Figure 6.

Identification of GAR2, a gene responsible for AUDDC in maize. (a) GWAS of the BLUP values for AUDDC_5_2. AUDDC_5_2 indicates the area under the dry‐down curve from 40 DAP to 58 DAP. The lead SNP underlying the QTL on chromosome 7 is indicated by a red dot. (b) Regional plot of the major QTL on chromosome 7. The top panel shows the p values of SNPs within a 15‐Mb region surrounding the lead SNP. The two most significant SNPs are indicated by red dots (P < 2.0 × 10⁻⁶). The bottom panel indicates a 100 Kb region surrounding the lead SNP that only contains three annotated genes (arrow) based on the maize reference genome.
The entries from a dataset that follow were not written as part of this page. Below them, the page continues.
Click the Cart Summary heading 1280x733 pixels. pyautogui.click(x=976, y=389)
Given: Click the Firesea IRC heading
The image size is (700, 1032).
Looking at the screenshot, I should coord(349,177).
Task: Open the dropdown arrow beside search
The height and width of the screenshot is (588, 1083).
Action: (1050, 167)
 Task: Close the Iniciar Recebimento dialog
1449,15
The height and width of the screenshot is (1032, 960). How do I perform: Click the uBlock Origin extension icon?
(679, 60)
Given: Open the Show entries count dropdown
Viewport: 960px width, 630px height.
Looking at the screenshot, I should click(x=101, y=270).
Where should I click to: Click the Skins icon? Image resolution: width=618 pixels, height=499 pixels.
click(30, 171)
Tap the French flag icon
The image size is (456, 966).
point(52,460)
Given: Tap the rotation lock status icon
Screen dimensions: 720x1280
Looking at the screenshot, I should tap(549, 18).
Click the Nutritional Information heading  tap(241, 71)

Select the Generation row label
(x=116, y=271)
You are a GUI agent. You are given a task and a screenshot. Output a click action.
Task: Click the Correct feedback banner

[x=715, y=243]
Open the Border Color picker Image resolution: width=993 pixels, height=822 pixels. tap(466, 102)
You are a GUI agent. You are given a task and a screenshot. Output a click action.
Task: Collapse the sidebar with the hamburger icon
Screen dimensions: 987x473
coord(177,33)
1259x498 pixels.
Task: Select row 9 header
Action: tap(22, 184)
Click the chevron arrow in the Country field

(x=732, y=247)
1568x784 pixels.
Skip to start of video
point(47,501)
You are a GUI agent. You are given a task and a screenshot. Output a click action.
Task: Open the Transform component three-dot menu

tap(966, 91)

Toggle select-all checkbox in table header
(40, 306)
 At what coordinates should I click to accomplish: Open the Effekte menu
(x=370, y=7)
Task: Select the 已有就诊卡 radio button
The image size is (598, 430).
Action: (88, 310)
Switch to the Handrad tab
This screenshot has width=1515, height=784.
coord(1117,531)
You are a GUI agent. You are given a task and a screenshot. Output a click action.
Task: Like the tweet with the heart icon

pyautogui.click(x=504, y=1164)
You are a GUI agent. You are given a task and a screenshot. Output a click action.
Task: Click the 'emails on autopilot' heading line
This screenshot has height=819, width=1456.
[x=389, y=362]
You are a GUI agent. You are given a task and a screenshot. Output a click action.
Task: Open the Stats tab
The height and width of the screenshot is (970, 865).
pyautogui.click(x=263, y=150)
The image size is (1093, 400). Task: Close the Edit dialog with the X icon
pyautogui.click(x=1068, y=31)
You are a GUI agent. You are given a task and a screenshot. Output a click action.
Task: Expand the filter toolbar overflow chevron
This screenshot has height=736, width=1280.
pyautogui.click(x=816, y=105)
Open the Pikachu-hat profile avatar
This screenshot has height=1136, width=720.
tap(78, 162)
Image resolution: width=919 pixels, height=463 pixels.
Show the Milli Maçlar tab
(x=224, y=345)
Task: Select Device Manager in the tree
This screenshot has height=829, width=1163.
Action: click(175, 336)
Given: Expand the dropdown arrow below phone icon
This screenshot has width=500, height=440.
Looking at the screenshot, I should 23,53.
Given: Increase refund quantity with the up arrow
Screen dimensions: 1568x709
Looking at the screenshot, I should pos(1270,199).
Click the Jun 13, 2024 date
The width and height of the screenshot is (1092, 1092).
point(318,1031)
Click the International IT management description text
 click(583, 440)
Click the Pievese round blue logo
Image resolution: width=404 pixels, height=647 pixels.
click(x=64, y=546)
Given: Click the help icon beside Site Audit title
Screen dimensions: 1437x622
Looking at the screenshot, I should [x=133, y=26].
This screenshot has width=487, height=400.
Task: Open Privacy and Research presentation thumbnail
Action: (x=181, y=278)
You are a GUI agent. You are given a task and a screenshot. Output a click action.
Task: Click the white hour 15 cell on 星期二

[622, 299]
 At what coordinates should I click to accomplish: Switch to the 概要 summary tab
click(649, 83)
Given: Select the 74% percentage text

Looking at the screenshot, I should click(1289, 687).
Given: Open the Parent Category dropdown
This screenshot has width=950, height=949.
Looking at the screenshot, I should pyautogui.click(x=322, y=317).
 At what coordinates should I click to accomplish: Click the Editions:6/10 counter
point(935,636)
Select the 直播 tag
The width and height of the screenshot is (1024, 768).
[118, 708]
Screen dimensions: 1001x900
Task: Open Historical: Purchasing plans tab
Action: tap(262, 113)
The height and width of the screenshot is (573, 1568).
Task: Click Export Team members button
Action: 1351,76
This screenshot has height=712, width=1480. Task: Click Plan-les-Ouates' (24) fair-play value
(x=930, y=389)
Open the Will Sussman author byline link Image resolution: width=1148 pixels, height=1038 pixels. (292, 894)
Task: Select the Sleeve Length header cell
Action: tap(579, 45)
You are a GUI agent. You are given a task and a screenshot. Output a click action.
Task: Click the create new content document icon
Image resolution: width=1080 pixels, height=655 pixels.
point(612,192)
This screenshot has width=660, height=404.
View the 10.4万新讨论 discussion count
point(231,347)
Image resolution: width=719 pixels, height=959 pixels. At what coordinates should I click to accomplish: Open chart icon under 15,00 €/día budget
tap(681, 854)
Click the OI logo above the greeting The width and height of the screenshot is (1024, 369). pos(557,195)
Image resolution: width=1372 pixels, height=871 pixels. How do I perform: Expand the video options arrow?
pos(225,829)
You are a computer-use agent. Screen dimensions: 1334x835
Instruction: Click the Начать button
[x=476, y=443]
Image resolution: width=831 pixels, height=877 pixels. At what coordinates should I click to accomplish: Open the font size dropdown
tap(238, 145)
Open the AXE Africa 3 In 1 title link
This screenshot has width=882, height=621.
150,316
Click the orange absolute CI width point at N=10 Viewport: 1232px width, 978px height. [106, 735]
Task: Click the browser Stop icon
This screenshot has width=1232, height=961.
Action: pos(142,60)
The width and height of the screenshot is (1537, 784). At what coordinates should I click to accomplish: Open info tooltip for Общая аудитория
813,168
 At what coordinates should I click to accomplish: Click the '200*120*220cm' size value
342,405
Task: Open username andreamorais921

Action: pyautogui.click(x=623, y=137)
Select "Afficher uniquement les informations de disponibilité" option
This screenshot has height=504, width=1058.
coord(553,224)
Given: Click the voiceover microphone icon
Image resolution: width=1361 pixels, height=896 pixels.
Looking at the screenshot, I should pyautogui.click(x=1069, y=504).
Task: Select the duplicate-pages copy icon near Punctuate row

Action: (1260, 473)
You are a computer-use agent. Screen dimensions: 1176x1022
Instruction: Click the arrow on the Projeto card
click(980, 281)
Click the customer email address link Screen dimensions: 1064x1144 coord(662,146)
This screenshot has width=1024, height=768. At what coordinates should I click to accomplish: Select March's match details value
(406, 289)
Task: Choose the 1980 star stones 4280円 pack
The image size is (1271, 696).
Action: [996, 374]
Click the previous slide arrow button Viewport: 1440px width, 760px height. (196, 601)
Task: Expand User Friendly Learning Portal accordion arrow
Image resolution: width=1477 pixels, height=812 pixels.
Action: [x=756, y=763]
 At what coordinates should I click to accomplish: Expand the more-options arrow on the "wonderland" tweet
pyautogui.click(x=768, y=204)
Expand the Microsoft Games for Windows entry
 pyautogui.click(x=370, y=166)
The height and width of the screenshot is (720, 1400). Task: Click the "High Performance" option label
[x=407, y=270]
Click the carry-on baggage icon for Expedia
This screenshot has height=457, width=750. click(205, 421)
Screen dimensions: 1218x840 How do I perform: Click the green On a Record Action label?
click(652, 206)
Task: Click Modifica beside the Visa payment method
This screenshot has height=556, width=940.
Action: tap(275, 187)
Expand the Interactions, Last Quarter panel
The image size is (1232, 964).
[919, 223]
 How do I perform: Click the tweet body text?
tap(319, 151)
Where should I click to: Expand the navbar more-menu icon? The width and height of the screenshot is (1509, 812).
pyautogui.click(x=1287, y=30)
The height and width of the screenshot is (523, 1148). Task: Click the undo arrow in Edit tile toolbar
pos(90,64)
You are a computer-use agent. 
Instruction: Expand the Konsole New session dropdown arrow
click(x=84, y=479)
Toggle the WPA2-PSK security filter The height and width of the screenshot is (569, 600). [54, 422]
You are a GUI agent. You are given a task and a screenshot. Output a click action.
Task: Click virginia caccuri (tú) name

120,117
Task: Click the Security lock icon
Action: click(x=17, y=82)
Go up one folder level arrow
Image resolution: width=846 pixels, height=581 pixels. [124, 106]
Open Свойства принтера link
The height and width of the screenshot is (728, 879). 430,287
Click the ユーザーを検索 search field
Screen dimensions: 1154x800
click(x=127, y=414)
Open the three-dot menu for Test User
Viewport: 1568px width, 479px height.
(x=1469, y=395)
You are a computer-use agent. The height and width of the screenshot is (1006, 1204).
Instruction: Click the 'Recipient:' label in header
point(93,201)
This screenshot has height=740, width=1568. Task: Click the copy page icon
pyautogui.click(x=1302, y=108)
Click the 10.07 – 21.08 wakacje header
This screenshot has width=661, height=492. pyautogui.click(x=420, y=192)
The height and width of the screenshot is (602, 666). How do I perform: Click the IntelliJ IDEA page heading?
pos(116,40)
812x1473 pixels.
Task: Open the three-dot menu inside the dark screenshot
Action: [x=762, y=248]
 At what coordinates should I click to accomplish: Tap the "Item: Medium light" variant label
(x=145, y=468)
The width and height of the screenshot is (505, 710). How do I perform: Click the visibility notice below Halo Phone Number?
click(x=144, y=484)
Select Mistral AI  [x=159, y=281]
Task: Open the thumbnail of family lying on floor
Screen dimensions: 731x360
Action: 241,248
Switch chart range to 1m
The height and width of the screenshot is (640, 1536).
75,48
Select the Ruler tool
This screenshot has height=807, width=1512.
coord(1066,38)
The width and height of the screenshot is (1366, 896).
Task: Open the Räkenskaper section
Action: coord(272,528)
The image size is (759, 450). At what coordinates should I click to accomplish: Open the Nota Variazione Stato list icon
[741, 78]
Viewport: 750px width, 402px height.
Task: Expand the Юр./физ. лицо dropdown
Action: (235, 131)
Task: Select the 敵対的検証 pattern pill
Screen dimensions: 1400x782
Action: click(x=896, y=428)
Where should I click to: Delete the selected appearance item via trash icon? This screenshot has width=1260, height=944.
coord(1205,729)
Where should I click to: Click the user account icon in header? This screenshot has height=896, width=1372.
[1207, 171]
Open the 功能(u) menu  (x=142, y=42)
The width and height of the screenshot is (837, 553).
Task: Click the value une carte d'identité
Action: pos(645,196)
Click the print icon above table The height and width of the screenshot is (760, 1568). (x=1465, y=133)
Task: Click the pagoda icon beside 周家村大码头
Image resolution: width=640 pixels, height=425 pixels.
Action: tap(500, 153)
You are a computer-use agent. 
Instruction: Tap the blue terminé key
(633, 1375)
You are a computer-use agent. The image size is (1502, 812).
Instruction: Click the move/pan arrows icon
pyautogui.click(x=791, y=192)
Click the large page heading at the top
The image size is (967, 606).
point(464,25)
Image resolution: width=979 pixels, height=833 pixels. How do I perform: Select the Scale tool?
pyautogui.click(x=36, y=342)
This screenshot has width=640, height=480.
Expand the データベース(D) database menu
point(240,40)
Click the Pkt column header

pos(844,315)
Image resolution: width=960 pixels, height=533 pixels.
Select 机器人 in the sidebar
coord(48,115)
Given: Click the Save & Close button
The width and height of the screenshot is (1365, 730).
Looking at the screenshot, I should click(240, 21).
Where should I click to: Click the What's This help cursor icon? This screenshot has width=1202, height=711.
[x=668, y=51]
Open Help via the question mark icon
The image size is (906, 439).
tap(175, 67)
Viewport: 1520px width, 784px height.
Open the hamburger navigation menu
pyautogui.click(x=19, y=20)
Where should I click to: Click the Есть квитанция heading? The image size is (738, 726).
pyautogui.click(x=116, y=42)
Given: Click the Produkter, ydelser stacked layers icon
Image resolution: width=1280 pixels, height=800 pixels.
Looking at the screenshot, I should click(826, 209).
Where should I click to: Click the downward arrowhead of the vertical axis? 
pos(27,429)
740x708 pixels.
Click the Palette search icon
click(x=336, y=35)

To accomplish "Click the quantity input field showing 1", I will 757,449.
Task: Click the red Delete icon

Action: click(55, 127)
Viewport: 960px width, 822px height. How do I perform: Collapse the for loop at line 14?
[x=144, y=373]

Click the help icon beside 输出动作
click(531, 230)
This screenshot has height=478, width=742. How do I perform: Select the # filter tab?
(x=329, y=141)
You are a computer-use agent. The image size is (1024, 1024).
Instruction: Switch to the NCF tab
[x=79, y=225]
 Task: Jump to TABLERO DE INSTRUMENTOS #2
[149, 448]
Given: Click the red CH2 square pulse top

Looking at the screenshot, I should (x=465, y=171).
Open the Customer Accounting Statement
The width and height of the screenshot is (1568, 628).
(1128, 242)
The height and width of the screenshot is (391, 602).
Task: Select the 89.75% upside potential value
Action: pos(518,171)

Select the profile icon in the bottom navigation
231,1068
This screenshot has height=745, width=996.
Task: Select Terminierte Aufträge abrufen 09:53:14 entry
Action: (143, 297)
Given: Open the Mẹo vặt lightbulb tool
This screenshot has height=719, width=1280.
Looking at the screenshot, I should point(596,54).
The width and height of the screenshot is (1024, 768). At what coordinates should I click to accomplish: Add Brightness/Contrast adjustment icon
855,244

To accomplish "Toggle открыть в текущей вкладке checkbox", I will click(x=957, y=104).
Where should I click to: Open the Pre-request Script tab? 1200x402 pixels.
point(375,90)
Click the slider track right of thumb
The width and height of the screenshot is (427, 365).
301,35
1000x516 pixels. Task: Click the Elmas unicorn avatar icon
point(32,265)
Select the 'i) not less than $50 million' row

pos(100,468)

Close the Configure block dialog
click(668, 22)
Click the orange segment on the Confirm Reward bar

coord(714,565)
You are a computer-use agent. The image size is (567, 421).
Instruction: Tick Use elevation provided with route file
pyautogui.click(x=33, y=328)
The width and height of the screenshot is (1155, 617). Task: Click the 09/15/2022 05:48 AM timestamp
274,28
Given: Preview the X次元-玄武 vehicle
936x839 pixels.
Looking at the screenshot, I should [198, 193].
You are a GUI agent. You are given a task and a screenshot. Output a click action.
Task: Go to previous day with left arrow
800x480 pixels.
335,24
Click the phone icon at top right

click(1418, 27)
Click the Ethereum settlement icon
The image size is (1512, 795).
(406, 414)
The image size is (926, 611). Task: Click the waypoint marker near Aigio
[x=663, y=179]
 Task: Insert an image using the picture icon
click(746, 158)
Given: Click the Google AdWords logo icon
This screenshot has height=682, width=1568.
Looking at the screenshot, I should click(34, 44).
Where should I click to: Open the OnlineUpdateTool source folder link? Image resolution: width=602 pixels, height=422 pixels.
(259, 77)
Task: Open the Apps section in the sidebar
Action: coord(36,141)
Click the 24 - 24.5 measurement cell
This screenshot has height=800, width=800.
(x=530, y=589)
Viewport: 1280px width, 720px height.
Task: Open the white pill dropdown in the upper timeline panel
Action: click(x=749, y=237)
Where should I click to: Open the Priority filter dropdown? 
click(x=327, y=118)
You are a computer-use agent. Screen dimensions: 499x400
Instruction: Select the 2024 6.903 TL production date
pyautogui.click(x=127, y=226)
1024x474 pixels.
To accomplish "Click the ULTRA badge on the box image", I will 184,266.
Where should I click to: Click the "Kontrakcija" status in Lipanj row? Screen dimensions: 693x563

The red arrow indicates the candidate gene (GRMZM2G137211, also named GAR2) responsible for this AUDDC QTL. (c) Gene model of GAR2. Solid boxes indicate exons, while open boxes indicate untranslated regions (UTRs) and lines that connect exons represent introns. The red stars represent the two most significant SNPs that could cause amino acid substitutions (Val‐Ala and Thr‐Ser). The red triangle indicates the position of an 8 bp InDel (GAACATCA/‐) identified by gene resequencing. The red arrows indicate the positions of the two sgRNAs used for CRISPR‐Cas9 gene editing. (d) LD pattern of the GAR2 region. The heatmap indicates the pairwise r ² values among the polymorphisms in a 0.1‐Mb region upstream and downstream of the lead SNP. The two most significant SNPs and the 8 bp InDel are indicated by red lines. (e) The effect of the 8 bp InDel on AUDDC values in the association‐mapping population. (f) The effect of the 8 bp InDel on AUDDC values in the F2:3 population. (g) Gene editing using CRISPR/Cas9. The red bases and line segment show variation and the blue bases show the PAM site. (h) Premature protein termination due to gene knockout. (i) The different AUDDC values between wild type and GAR2‐edited types via CRISPR‐Cas9. The comparison between different genotypes is based on Student’s t‐test.